Latvia's problem-plagued 'e-health' system remains sub-optimal

Take note – story published 3 years and 11 months ago

Health experts discussed the digitization of health data at an online summit, once again using the opportunity, to bring the notoriously ailing e-veselība (e-health) system into the spotlight, Latvian Radio reported November 26.

Health Minister Ilze Viņķele acknowledged that the e-health platform, developed over many years but made active not too long ago, has already become outdated and needs to be changed.

“We see that the system is unweildy, and it certainly does not meet the needs of the industry,” Viņķele said.

On January 1, 2018, the use of the system was made mandatory for doctors and was supposed to make a wide range of tasks such as issuing prescriptions a lot easier and quicker. However, from day one, the system hit many hurdles. Now, nearly three years later, only a few options are used in reality.

Ilze Aizsilniece, president of the Latvian Association of Doctors, pointed out that interference in the current e-health activity makes medical work difficult, especially in the COVID-19 crisis, when doctors need to use the system more intensively.

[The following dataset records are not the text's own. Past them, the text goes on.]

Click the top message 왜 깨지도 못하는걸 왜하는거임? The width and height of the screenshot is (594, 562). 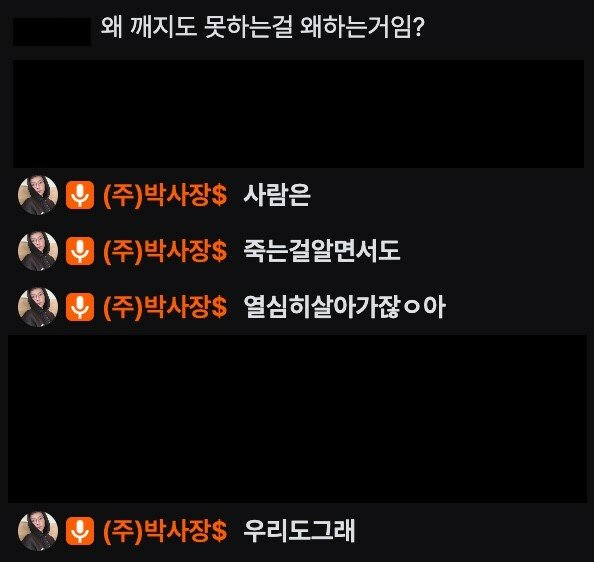coord(263,27)
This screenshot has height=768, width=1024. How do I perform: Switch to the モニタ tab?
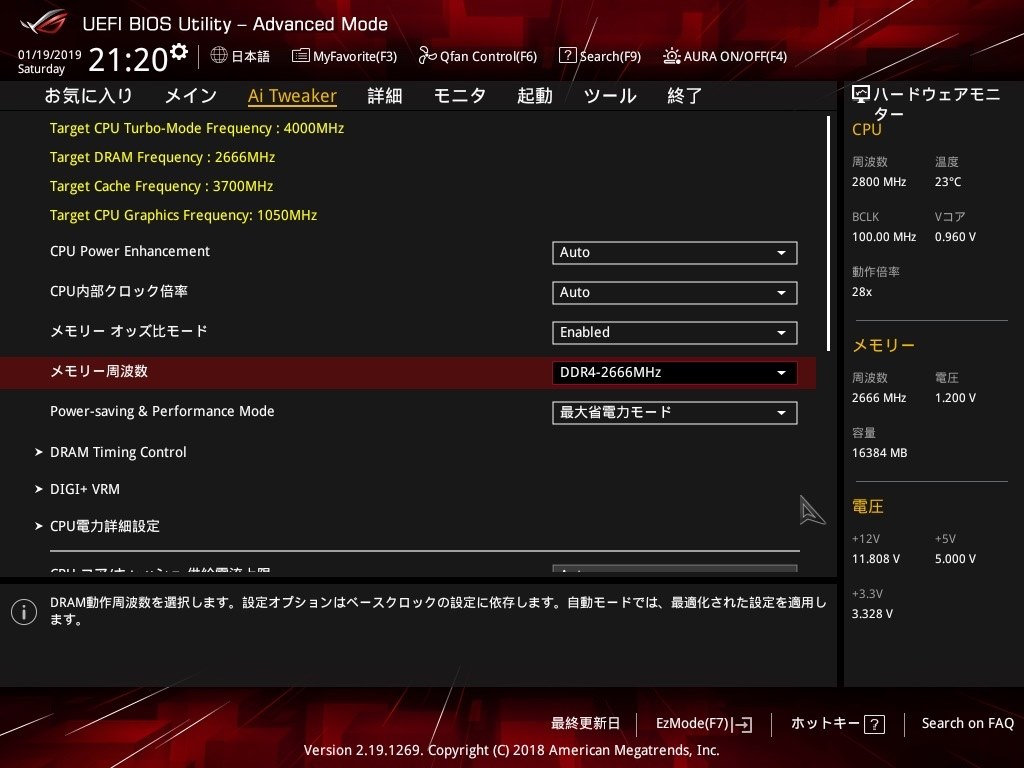[459, 95]
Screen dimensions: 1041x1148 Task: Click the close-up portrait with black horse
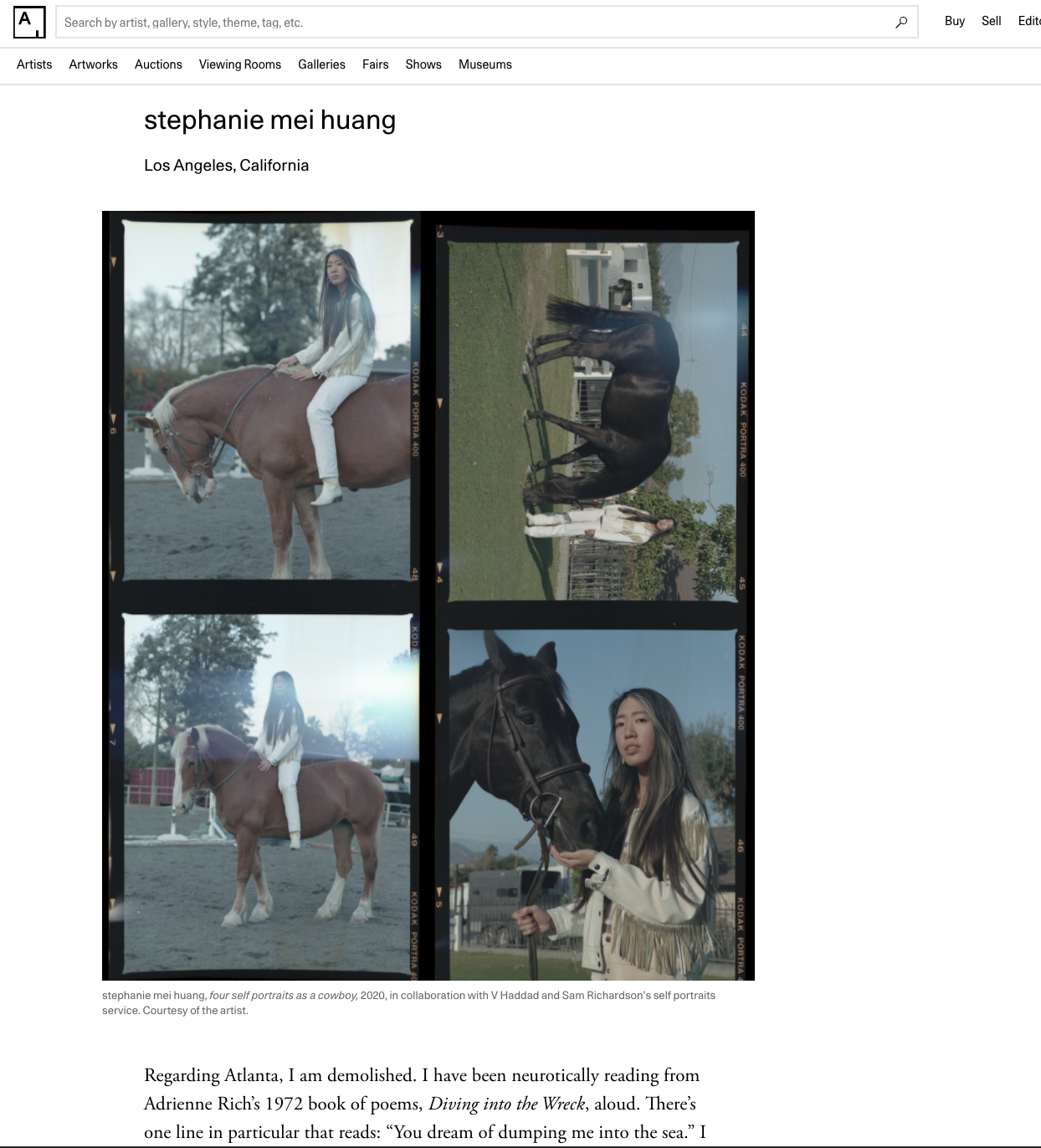point(592,804)
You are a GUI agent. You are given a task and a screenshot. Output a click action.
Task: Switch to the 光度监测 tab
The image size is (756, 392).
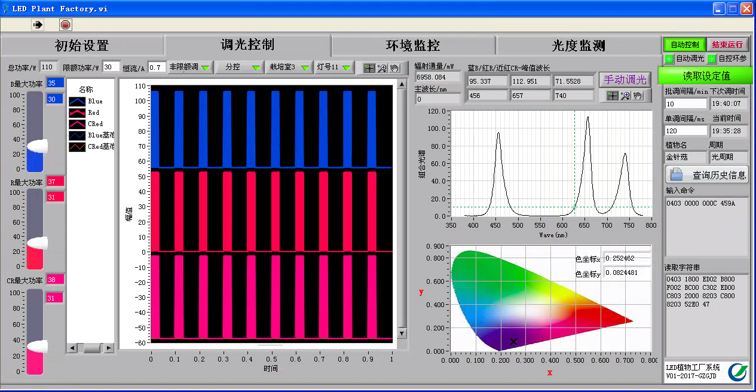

“For example, it was very difficult to work on Monday morning. There was a disruption in e-health activity early in the morning, when all doctors are signing up to get to a list that shows the patients in their practice who are COVID-19 positive or have been in contact. It's very important so that we can do the day-to-day work, but the system disintegrated. National Health Service (NVD), with the resources they have and with those specialists available, do a really great job, but in reality, this old “rubble” cannot be repaired.

It needs to be put away on a shelf and a new modern system needs to be made,” Aizsilniece said.

This autumn, the National Health Service indicated that it hopes to renew the e-health system servers by the end of the year, of which 90% are over five years old. A spokesman for the service, Edgars Goba, however, said that improving technological security by the end of the year is unlikely.

Next year, it is planned to add extensions and functions to the e-health system so that the data of one patient is more widely available to different doctors. The Minister for Health said that a full reorganization of the system is planned over the next three years.

As previously reported by LSM, patients and medical staff alike have expressed dissatisfaction with the e-health system and its implementation over several years. Questions have also been raised about the cost of the project.